The funds can help if you are well enough to remain in your home, however, if your health deteriorates and you can no longer live in your home, you will need to repay the reverse mortgage because, as noted above, lenders require that borrowers live in the home as their primary residence. That means you may need to repay the mortgage just at the point when you will likely need funds the most.

Moving into a nursing home or assisted living for 12 months or more is considered a permanent move under reverse mortgage regulations. Borrowers are required to certify in writing each year that they still live in the home that they are borrowing against. And remember, if you cannot repay the reverse mortgage, the lender will foreclose on the home and sell it to repay the loan.

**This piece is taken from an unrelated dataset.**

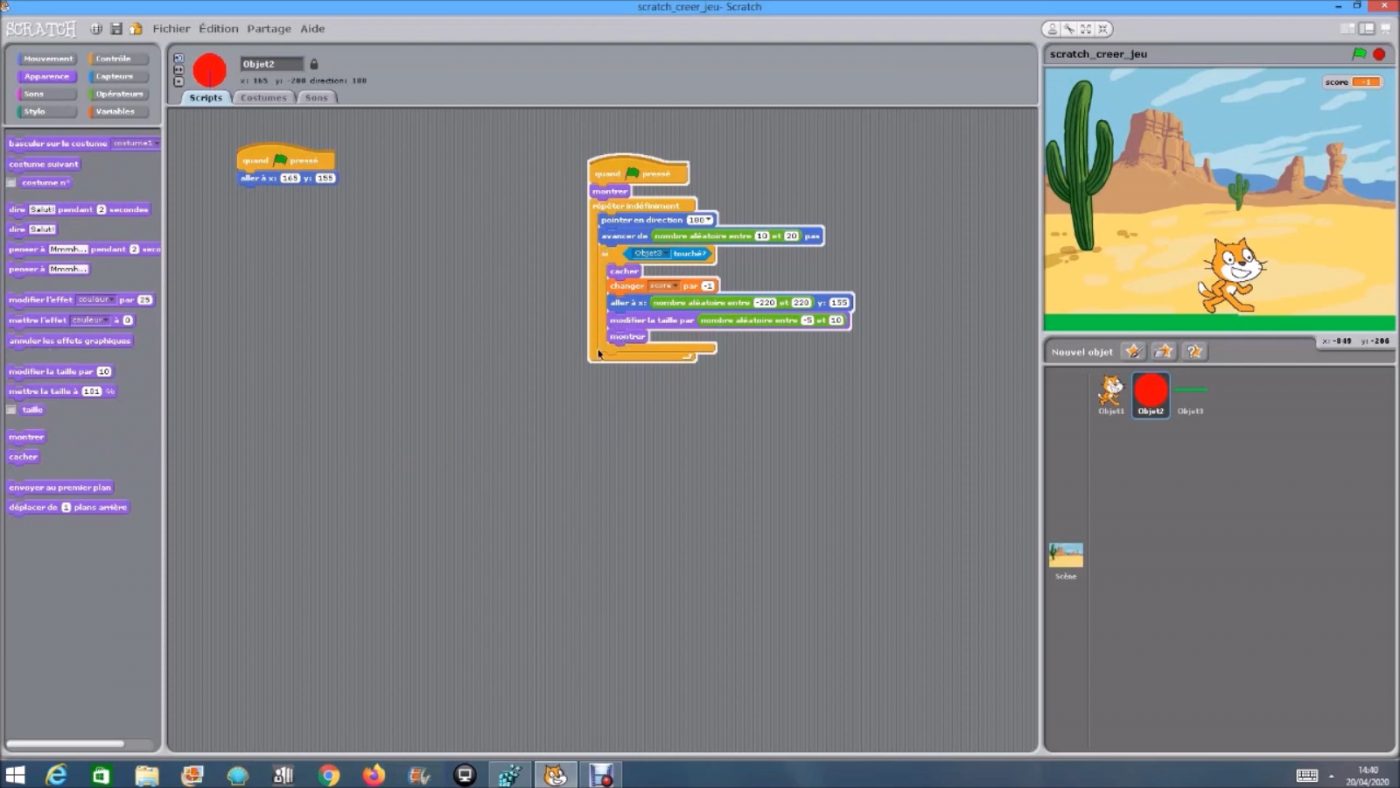
Task: Click the language globe icon
Action: click(96, 29)
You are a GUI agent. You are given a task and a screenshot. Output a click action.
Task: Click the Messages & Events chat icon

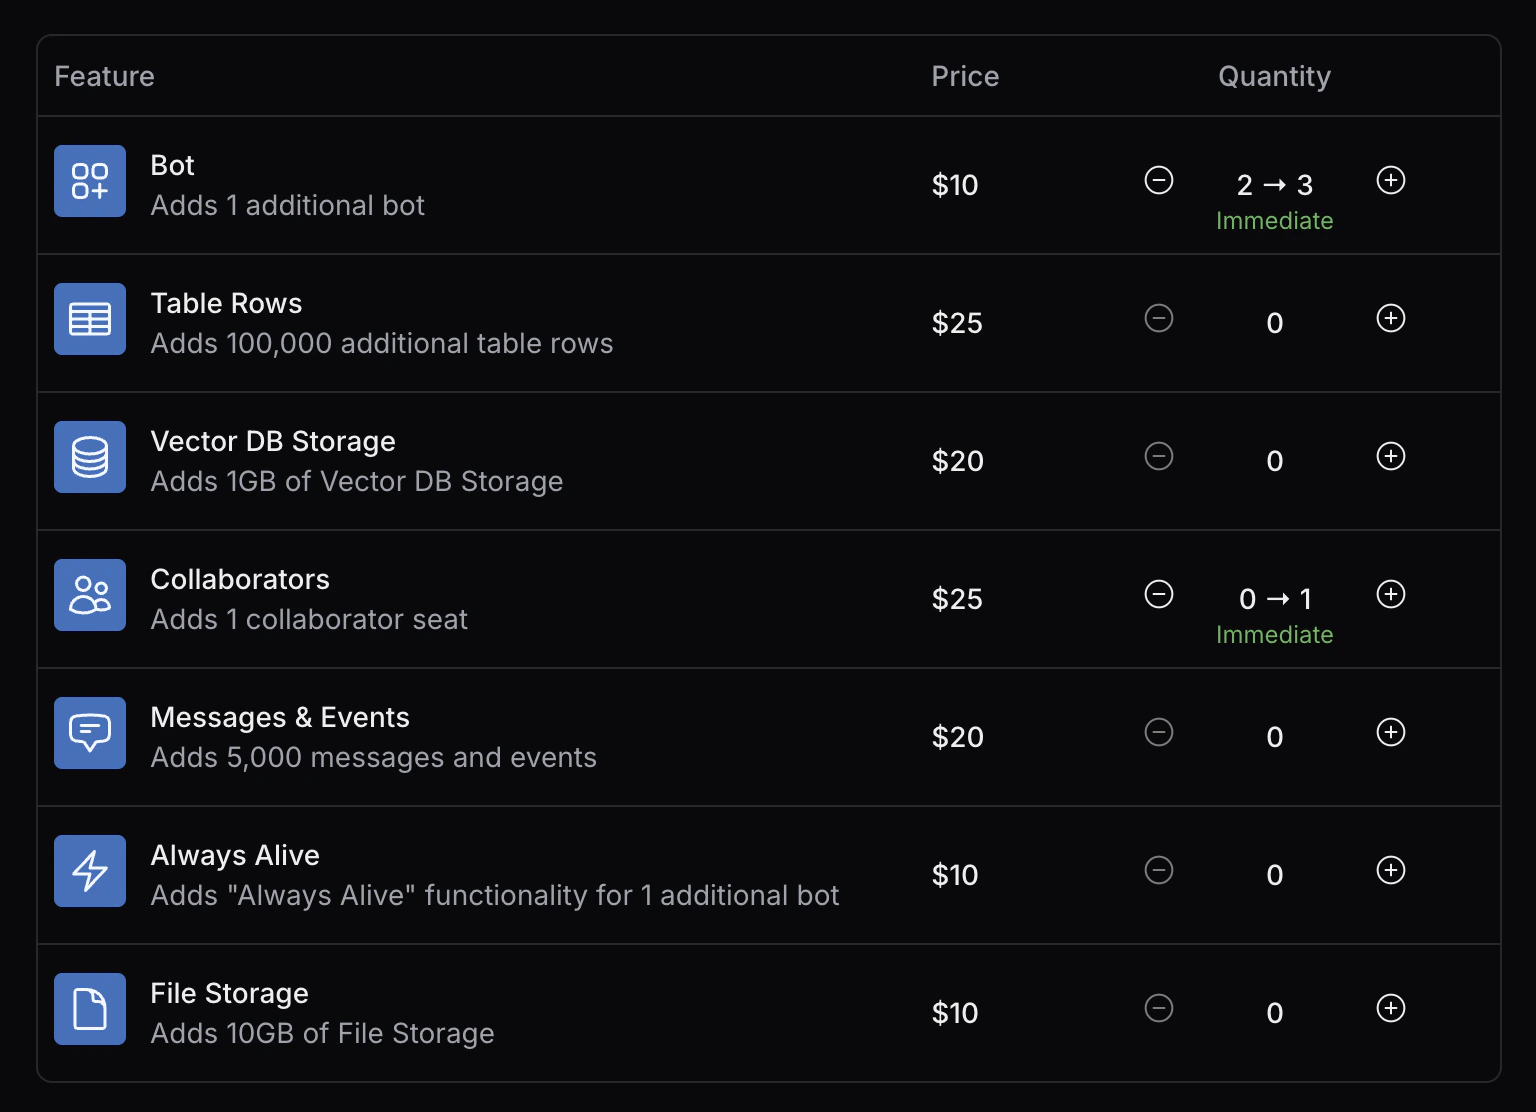click(x=90, y=733)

4. If you may be moving soon, the move will trigger the reverse mortgage to be due in full.

If you’re thinking about moving – because of your health or for any other reason – a reverse mortgage is not a good idea. The high upfront costs including the loan origination fee along with ongoing mortgage insurance premiums and closing costs make a reverse mortgage too expensive to be a good option.

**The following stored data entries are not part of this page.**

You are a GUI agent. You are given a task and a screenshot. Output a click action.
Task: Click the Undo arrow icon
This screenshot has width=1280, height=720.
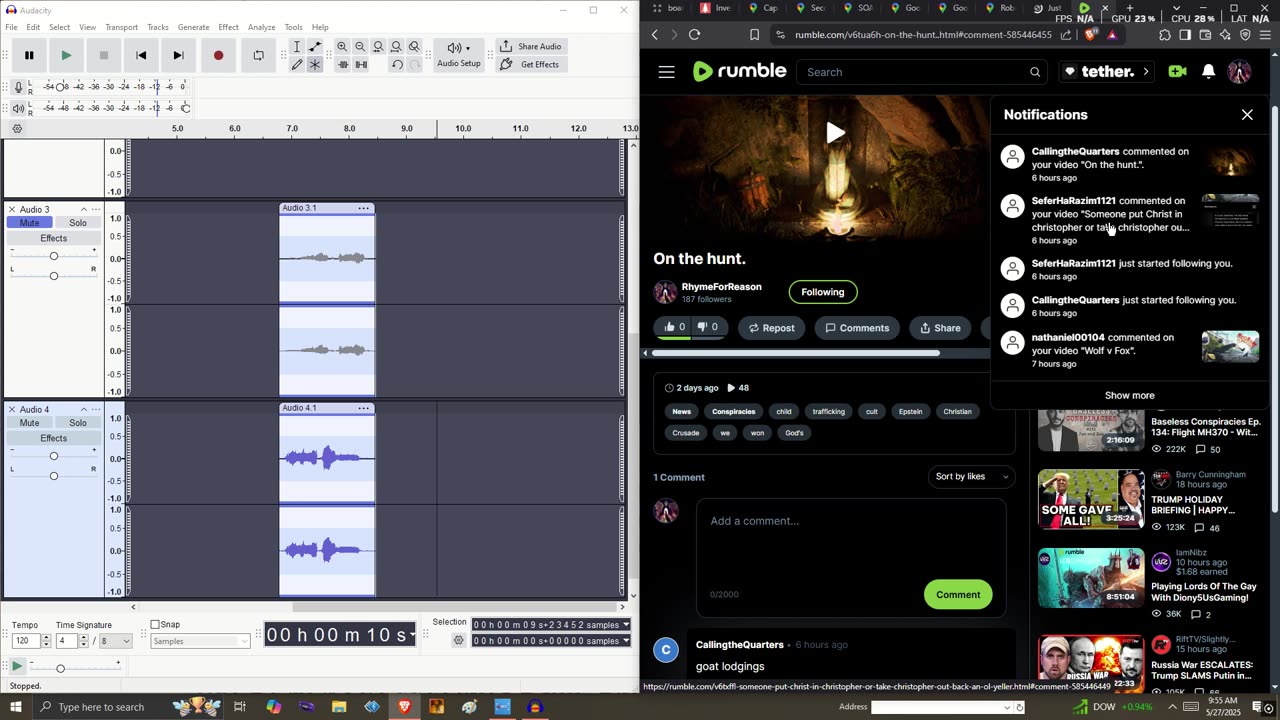click(397, 65)
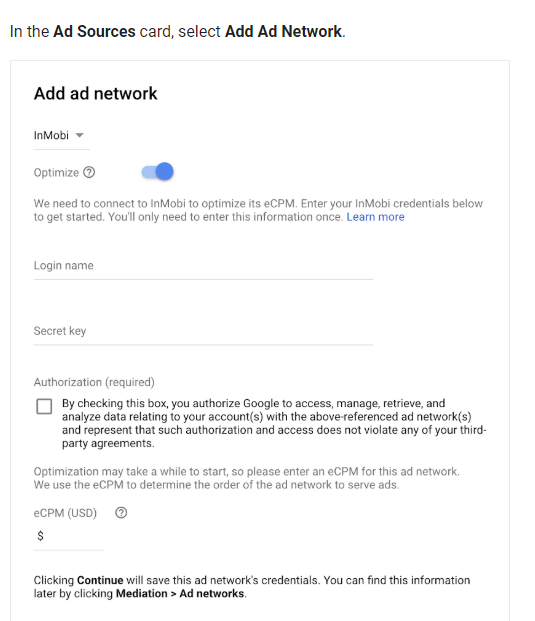Click the bold Continue word
The height and width of the screenshot is (621, 535).
pos(100,580)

Once you move or sell your home, a reverse mortgage becomes due in full and you’ll only a few months to repay the loan. Any sale proceeds above what you owe are yours to keep, but you’d get a lot more from selling your home if you hadn’t recently paid thousands of dollars in reverse mortgage loan costs.

5. If you can’t afford property taxes, homeowners insurance and home maintenance, you could lose your home.

If you are not able to afford to pay your property taxes or homeowners insurance premiums or to maintain your home in good repair, even with your reverse mortgage payments, you should not get a reverse mortgage. Failing to keep up in any of these areas means the lender can call the reverse mortgage due and you can lose your home.

If you need money but a reverse mortgage seems like a bad idea after looking into it, know that it is not your only option. Selling your home and downsizing to something more affordable is one alternative if it will alleviate your financial stress and improve your overall quality of life. Another option might to be sell one home to buy another one that has a separate rental option or you might consider renting out a bedroom in your existing house if you don’t mind sharing space. Just be sure to do a thorough background check and check references.

Other possibilities include getting a home-equity loan or home equity line of credit, or refinancing with a traditional mortgage. These options can provide funds if you can qualify for a loan and make the monthly payments. And if you use the funds to construct an accessory dwelling unit – you will also generate revenue to better your financial position.

Talk to an experienced Realtor about your options and also to a reputable lender or a financial planner. Talk to all three, the more information you get, the better.